▶ SOURCE DOCUMENT:
----------------------------------------

The Power of An Apology

Oct 01st 2009

This weekend we start a new teaching series at Calary UNchristian – confessions of a recovering church.  (Click the logo to find out more about the series.)  It’s going to be an opportunity for us to apologize to some people who have been hurt or offended by the church.

I don’t know if you have ever experienced the power of an apology.  I would guess you have.  I hope you have.  I remember one time about 18 years ago, I had only been a pastor for about 2 years and it had been an incredibly difficult week.  I had made multiple trips to a hospital that was 80 miles away to visit two different people who were struggling with serious physical trauma.  Meanwhile I had been putting in long days working through some local church issues.  In addition I still had a sermon to prepare.  It was one of those 70 hour weeks.  Sunday evening I was just relaxing, everything was done.  I had made it.

Then I got the phone call.  A man from the church began to attack me with words that detonated like grenades on my heart.  “You don’t care about people.  You are just doing this for a paycheck.  You’re not a true shepherd, you’re just a hired hand.  You’ve never really cared. If my wife died, you wouldn’t care.” And on and on he went.  I will be honest, the first thoughts that came to my mind were something like, “How dare you, you mean, ignorant old man.” That would’ve been the nice part.

But something happened.  God hijacked my mouth.  Instead of all the words going through my mind, what came out of my mouth were the simple words, “I am so sorry.” Instantly the anger went out of his voice and I heard the tears come out of his eyes.  I found out he wasn’t so much angry as he was afraid.  His wife had taken a turn for the worse.  I didn’t know about it, but he didn’t know that I didn’t know.  Today we are still good friends.  That’s the power of an apology.

Now let me explain the power of an apology.  It isn’t just a relational, emotional, forgiveness kind of thing.  The power of an apology is supernatural.  The biblical author James says in James 4, that God opposes the proud but gives grace to the humble and when we humble ourselves before God, He lifts us up and gives us grace.  A sincere apology requires humility.  Humility is the key that opens the door to grace.  When we say, “I’m sorry.” amazing grace flows strong.  That’s the power of an apology.

Starting this week, we’re (Calvary) going to do some apologizing.  We are going to tell our community that we are sorry for not looking more like the Jesus we follow.  We are going to apologize for the times we’ve been judgmental, hypocritical and too political.  We are going to apologize for the times when we have given the impression that we hate homosexuals.  We are going to apologize for our swagger.

And I’m expecting an overflow of God’s grace.

Maybe between now and then you should practice.  Is there someone in your life to whom you need to apologize?

----------------------------------------

▶ Items drawn from a data source:
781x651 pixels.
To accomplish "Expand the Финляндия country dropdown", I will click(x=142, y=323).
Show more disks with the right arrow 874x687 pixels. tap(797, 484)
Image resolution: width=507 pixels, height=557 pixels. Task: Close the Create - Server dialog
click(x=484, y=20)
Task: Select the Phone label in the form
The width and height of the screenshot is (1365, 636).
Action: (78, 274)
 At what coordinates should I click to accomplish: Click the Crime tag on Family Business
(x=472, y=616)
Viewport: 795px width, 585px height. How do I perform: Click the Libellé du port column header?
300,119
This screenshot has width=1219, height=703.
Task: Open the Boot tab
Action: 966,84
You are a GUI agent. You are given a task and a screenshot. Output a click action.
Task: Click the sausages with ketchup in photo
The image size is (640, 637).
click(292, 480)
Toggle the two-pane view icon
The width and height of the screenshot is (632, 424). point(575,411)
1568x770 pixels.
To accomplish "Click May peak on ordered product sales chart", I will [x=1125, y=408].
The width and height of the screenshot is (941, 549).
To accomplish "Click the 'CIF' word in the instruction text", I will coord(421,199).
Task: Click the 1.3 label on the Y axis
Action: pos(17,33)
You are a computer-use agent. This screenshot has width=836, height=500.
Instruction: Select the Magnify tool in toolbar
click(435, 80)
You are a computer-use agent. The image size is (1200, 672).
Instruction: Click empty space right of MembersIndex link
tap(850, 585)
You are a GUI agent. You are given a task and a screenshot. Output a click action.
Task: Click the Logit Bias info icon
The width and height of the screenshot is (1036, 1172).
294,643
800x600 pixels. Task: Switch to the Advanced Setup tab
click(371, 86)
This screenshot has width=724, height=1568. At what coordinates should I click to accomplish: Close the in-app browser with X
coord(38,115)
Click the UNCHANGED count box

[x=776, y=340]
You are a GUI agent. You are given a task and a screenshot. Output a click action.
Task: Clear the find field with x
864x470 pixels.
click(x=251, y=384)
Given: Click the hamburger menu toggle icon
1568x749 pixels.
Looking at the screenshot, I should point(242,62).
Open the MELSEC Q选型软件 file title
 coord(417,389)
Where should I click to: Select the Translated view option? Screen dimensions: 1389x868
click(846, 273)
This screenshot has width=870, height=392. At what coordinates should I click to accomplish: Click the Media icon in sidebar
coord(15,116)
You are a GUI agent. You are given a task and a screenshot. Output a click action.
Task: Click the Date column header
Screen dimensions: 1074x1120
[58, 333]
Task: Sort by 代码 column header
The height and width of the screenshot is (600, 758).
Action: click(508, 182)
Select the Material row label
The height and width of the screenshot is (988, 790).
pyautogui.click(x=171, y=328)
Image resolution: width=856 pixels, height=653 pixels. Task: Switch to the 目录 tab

----------------------------------------

▶ YOUR INSTRUCTIONS:
Reproduce the passage of the post on apology from "Now let me explain" up to and including "strong.  That’s the power of an apology.". You can set the listing aside because none of it is needed.

▶ SOLUTION:
Now let me explain the power of an apology.  It isn’t just a relational, emotional, forgiveness kind of thing.  The power of an apology is supernatural.  The biblical author James says in James 4, that God opposes the proud but gives grace to the humble and when we humble ourselves before God, He lifts us up and gives us grace.  A sincere apology requires humility.  Humility is the key that opens the door to grace.  When we say, “I’m sorry.” amazing grace flows strong.  That’s the power of an apology.